Frederique sees the push towards this kind of justice as non-negotiable, and urges interested parties to listen closely to who’s talking about equity and when. 

“Cannabis reform gives us the opportunity to share power, and to disrupt social control,” Frederique says. “People are okay to have the conversation about how communities are devastated by marijuana prohibition when it pushes for cannabis legalization or regulation. They are less willing to have that conversation when it talks about giving power up. That’s when people don’t want to talk about racial justice. That’s when people want to let those communities go.”

TELL US, how do you think cannabis policy can best serve marginalized communities?

1 Comment

1 Comment

  1. YearofAction

    August 1, 2019 at 8:44 pm

    A cannabis policy to serve marginalized communities should involve reconstructing the malformed federal definition of marijuana to carefully deschedule cannabis plants.

    Its reconstruction can then be followed by either descheduling the substance that is accurately defined as marijuana or by rescheduling it, based on the separate evaluation of the adulterated medical value that marijuana derives from cannabis.

    The actual meaning of marijuana has been persistently adumbrated ever since its original malformed definition debuted in the Marihuana Tax Act of 1937. The adumbrated meaning of marijuana can be recognized by solving the riddle that remains embedded within the current malformed definition: What is “all parts of the plant”, and simultaneously “does not include the mature stalks”?

    Reconstructing the malformed federal definition of marijuana in the necessary and proper way to uphold our U.S. Constitution will clearly describe how marijuana is actually derived from cannabis to reveal the long adumbrated meaning of marijuana, and will also preserve the legitimate federal prohibitions that control the undesired proliferation of Schedule 1 marijuana itself, thereby carefully descheduling cannabis plants.

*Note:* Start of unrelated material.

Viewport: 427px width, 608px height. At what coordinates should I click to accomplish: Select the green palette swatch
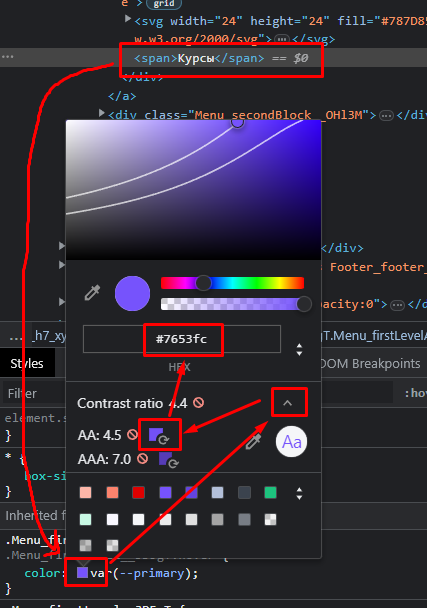click(270, 492)
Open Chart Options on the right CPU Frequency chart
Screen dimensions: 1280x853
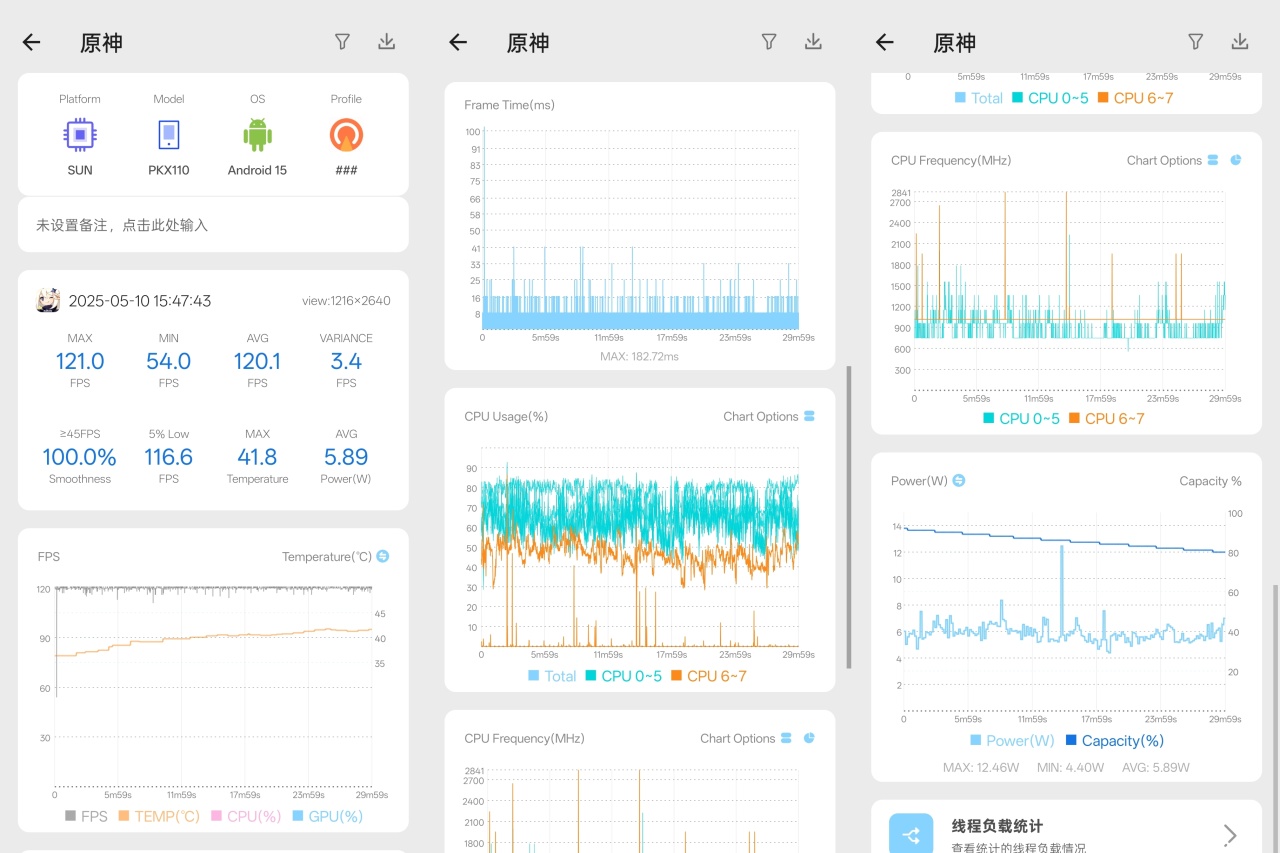1164,160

    Congress must reconstruct its malformed definition of marijuana, and We the People must tell them how to do it. This reconstructed definition of marijuana will allow the subsequent reparations to commence while providing, at the federal level, protections for local growers, restrictions to protect children, and guidelines for gun owners, derived from the 2nd, 9th, 10th, and 14th Amendments:

    The term “marijuana” means all parts of the smoke produced by the combustion of the plant Cannabis sativa L., which is, as are the viable seeds of such plant, prohibited to be grown by or sold by any publicly traded corporation or subsidiary company, and such smoke is prohibited to be inhaled by any child or by any person bearing any firearm, as is the intake of any part or any product of such plant containing more than 0.3% THC by weight unless prescribed to such child by an authorized medical practitioner.

    This is the current malformed federal definition to be reconstructed:

    (16)(A) Subject to subparagraph (B), the term “marihuana” means all parts of the plant Cannabis sativa L., whether growing or not; the seeds thereof; the resin extracted from any part of such plant; and every compound, manufacture, salt, derivative, mixture, or preparation of such plant, its seeds or resin.
    (B) The term “marihuana” does not include (i) hemp, as defined in section 297A of the Agricultural Marketing Act of 1946; or (ii) the mature stalks of such plant, fiber produced from such stalks, oil or cake made from the seeds of such plant, any other compound, manufacture, salt, derivative, mixture, or preparation of such mature stalks (except the resin extracted therefrom), fiber, oil, or cake, or the sterilized seed of such plant which is incapable of germination.